¡Que vengan muchas élites que traigan innovación,
inversión y empleo!
La hipótesis de los autores del libro “Por qué fracasan los países” -regalo de
un amigo que leo vorazmente- es que en estados sin institucionalidad y
corruptos las personas no pueden utilizar su talento, ambición, ingenio y
capacidad y, consecuentemente, el desarrollo es lento, imperceptible e
inaceptable. Culpan los autores -propuesta que comparto- a ciertas élites que
se apoderan del poder y promueven una dinámica de ambición personal que enriquece
a unos pocos, mientras empobrecen al resto, lo que genera, además, desigualdad.
Esos países fracasados se pueden agrupar en
dos bloques. Uno, dictaduras y regímenes autoritarios como Venezuela, Cuba o
Corea del Norte, amén de muchos africanos. En ellos, élites usurpadoras del
poder se enriquecen y manejan los asuntos públicos a discreción, con desprecio
del estado de derecho e inobservancia de los derechos individuales. Otro,
aquellos que cuentan con una democracia aparente y formal. Un estado de
legalidad, normado y normativo, pero en modo alguno con leyes generales,
universales y que se cumplen por todos los ciudadanos. Es en este último grupo
que se camuflan muchos países latinoamericanos; Guatemala no es la excepción.
Ciertos personajes han centrado su discurso -que
no cambia al igual que ellos- en la crítica continuada a las “élites económicas
tradicionales”. Olvidan interesadamente élites de poder local que han alentado
intervenciones militares y que Gustavo Porras señala abiertamente como incitadoras
del conflicto en el triangulo ixil. Elites ixiles -¡por supuesto!- que no
querían ver cuestionado su poder. El interior del país está lleno de élites que
imponen normas, justicia, parámetros de conducta, alientan linchamientos y no
permiten movimientos fuera del guión ¿Se ha preguntado usted en qué punto está,
por ejemplo, la revolución juvenil maya? ¿Existe siquiera o es acallada porque
no permiten argumentos diferentes al de las élites comunitarias tradicionales?

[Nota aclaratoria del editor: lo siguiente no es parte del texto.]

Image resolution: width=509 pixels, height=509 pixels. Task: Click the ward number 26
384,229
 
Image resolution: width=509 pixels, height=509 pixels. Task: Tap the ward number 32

Más modernamente, élites políticas como la de
los Barquín, Loaizas, Baldizones, Arzús, Taracenas, Bac, Villates, Colom,
Riveras, etc., asaltaron el estado. Si “la Línea” sorprendió, la estafa del
IGSS alarmó, la “Cooperacha” indignó y la millonaria subvención al transporte
públicos abrumó, todavía queda capacidad para soportar las coimas millonarias
que pagó la empresa Odebrecht y así olvidarnos de todo lo anterior. No son, sin
embargo, las únicas. Proliferan élites ecologistas que deciden cuándo y a quiénes
permiten construir hidroeléctricas o explotar recursos naturales; élites
sindicales que paralizan el país y chantajean anualmente con bonos cuyos
nombres darían risa sino fuera por el alto costo que representan; élites de
opinión que determinan qué posicionar como noticia o usan los medios como arma
y chantaje; élites de cambio forzado que ignoran la democracia como sistema de
toma de decisiones y el estado de derecho como norte; élites jurídicas que inundan
con antojadizas normas positivas queriendo cambiar el sistema para adaptarlo a
su conveniencia; élites oenegeras y
de funcionarios internacionales que imponen su agenda ideológica de forma que
parezca políticamente correcta; elite religiosas que determinan el bien y el
mal, mientras los asaltan… ¡Claro que la
élites impiden el desarrollo!, pero de todas ellas únicamente hay un grupo que
lo genera: las élites económicas -las criticadas- que crean puestos de trabajo
y riqueza.
Oído al dato: “Los países pobres lo son porque quienes tienen el poder toman
decisiones que crean pobreza”. Feliz 2017 y que vengan muchas élites que traigan
innovación, inversión y empleo y no consumidoras de recursos que nos anclan en
la miseria. Esas y sus objetivos extractivos, realmente sobran en el país.